In my departed friend Joe Heller’s great novel, a character explains that "Catch-22 says they have a right to do anything we can't stop them from doing."
Republicans are now applying this logic to the choice of a Presidential candidate, with each side offering indisputable proof that, depending on who is doing the figures (a) Mitt Romney is on a “path to getting the delegates needed to secure the Republican nomination” or (b) a Santorum calculation that “Mitt Romney’s math is just like Mitt Romney’s conservatism. It’s bogus. Mitt Romney thinks he can get to 1,144. The problem is, he can’t.”

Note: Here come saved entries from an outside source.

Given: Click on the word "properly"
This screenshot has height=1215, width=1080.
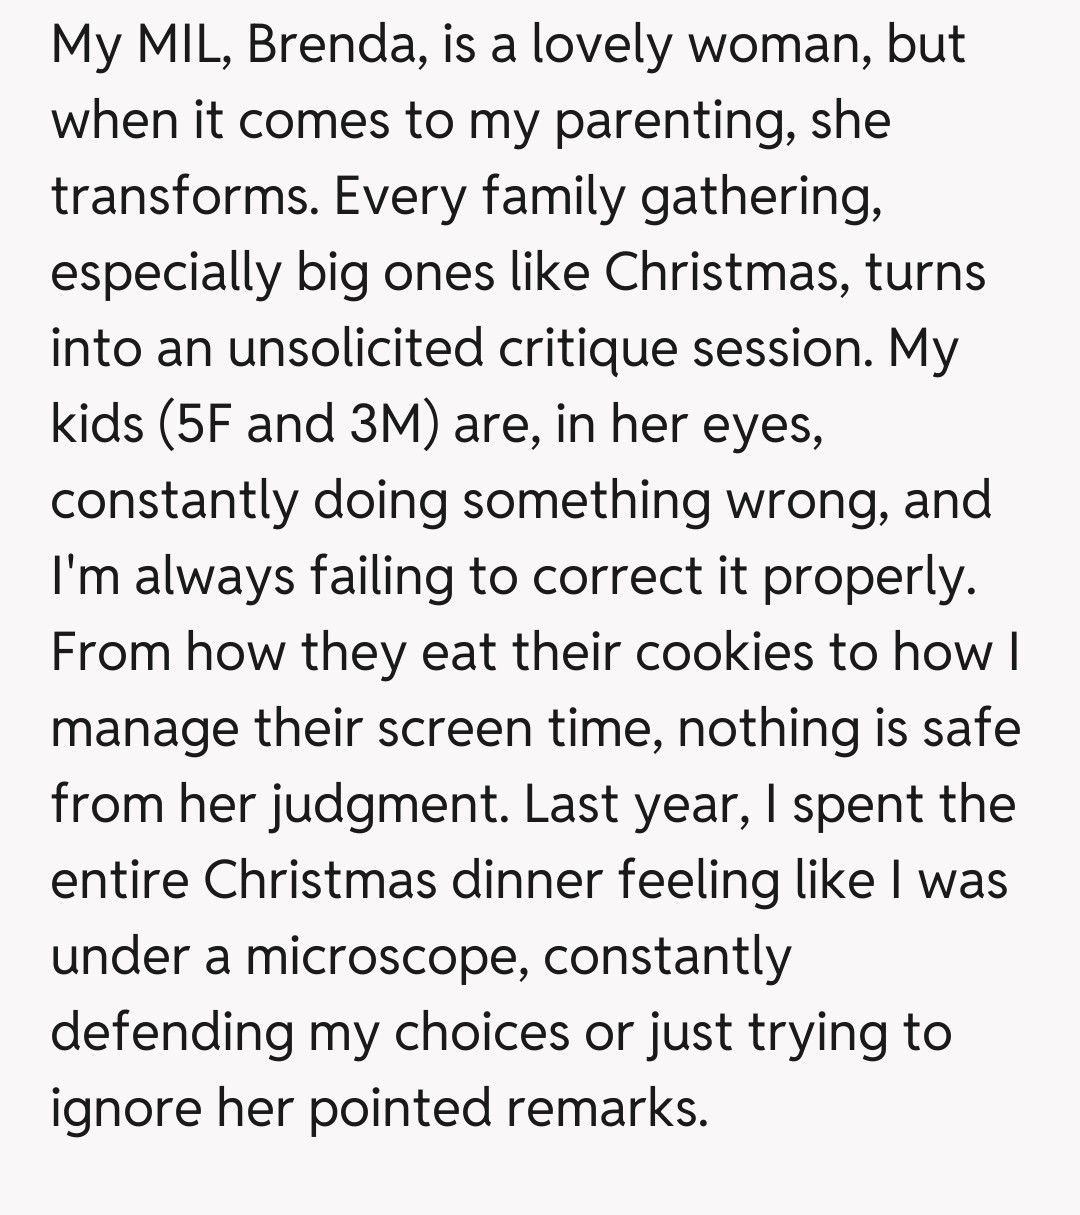Looking at the screenshot, I should (x=868, y=577).
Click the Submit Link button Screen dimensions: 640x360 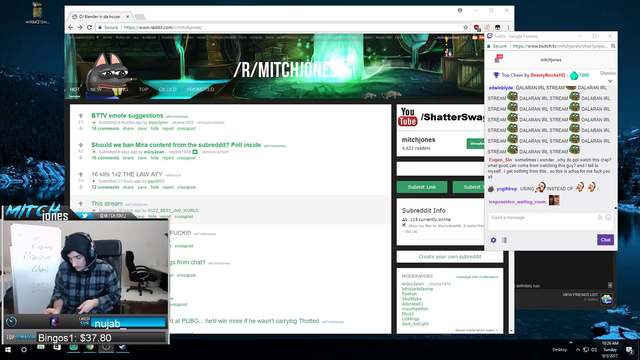tap(422, 187)
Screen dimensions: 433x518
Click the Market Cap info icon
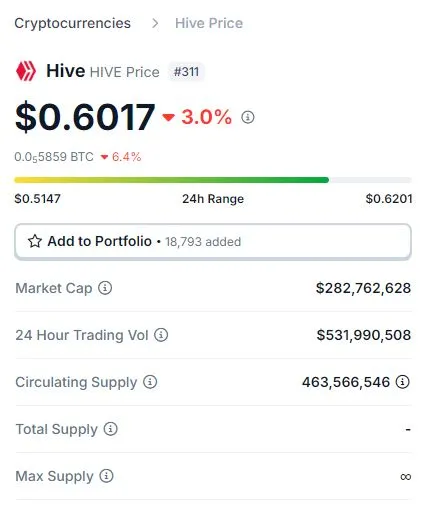pos(105,288)
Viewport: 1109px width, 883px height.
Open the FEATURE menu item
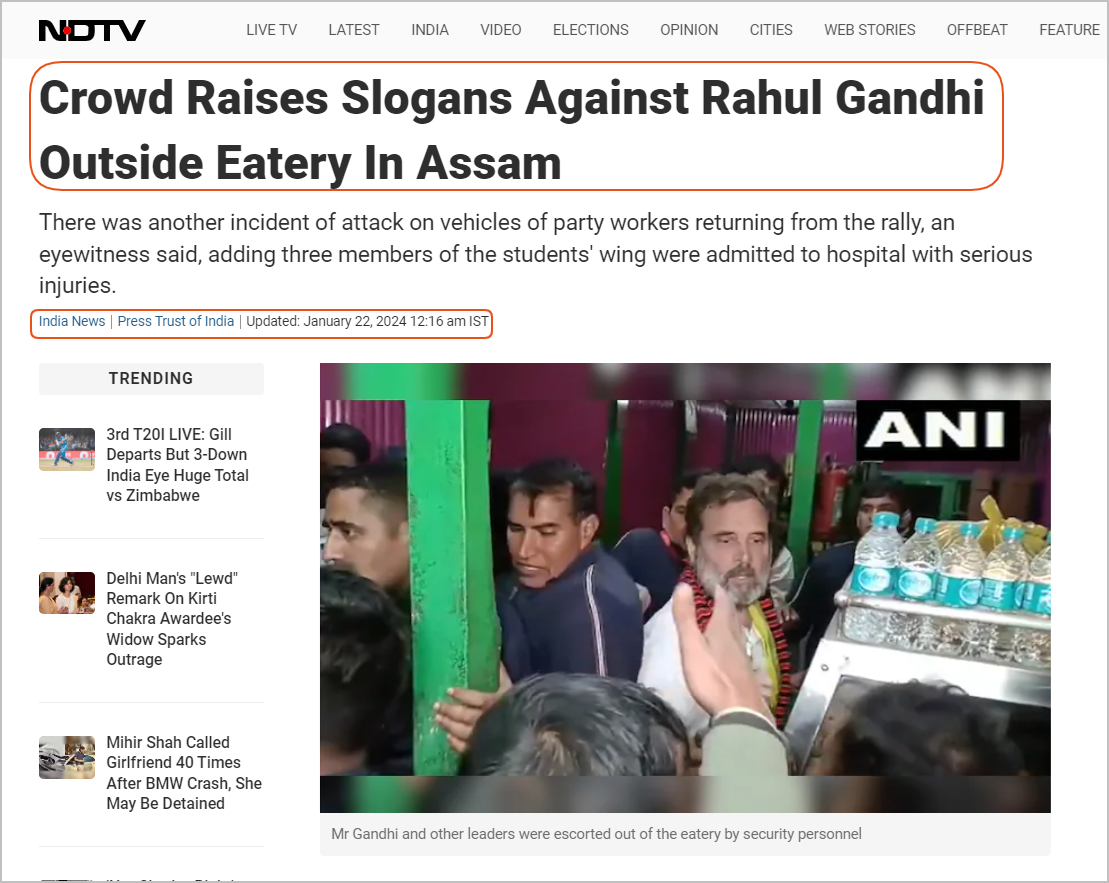click(x=1069, y=30)
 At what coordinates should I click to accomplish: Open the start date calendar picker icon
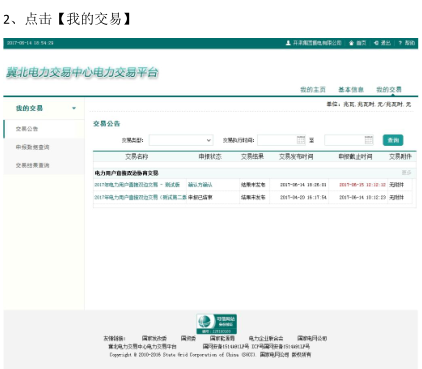(x=301, y=140)
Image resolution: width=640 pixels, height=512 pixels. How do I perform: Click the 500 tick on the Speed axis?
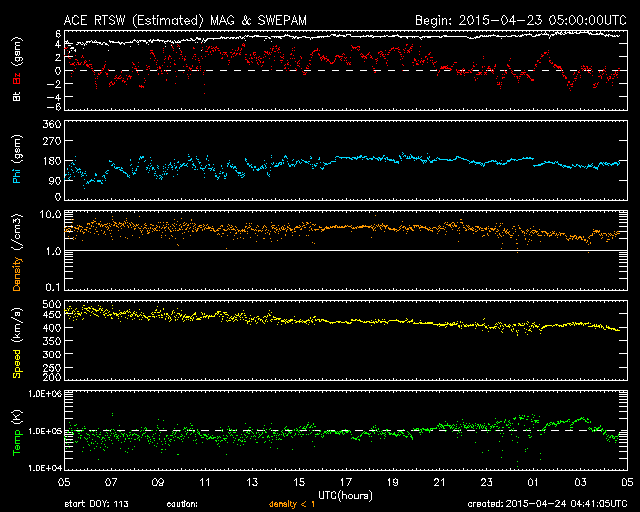pyautogui.click(x=49, y=304)
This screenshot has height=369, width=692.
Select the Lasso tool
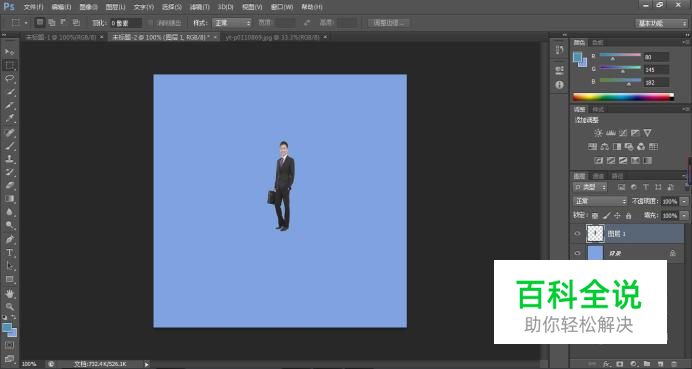[x=10, y=79]
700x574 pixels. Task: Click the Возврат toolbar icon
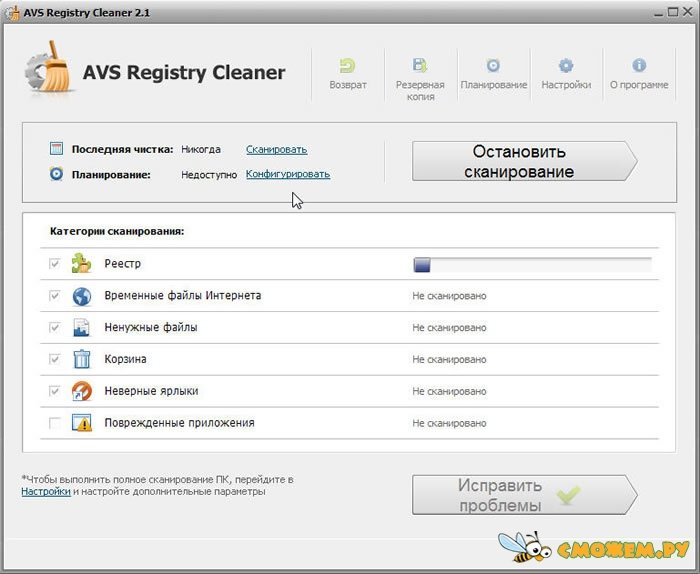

When it first appeared fifty years ago, I read “Catch-22” during the Cuban Missile Crisis in a Los Angeles hotel room after watching JFK’s speech about nuclear weapons 90 miles from our shores with helicopters making a racket as they came and went on a pad outside my room. In that setting, Joe’s nightmare world made perfect sense.
That feeling is back at a time where Southern GOP voters believe their President is a Muslim and are preparing to back either Romney, a reincarnation of unlikable Col. Cathcart, who keeps raising the number of missions a crew must fly after they reach it or Santorum, a latter-day Milo Minderbinder, who ends up bombing his own base at cost-plus.
In recent years, I have missed what Heller would have had to say about George Bush, Dick Cheney and Sarah Palin, but now on the anniversary of having put the perfect phrase into our language to describe what we are living through now, the only solace is to read “Catch-22” again and wonder how he knew so well what was coming.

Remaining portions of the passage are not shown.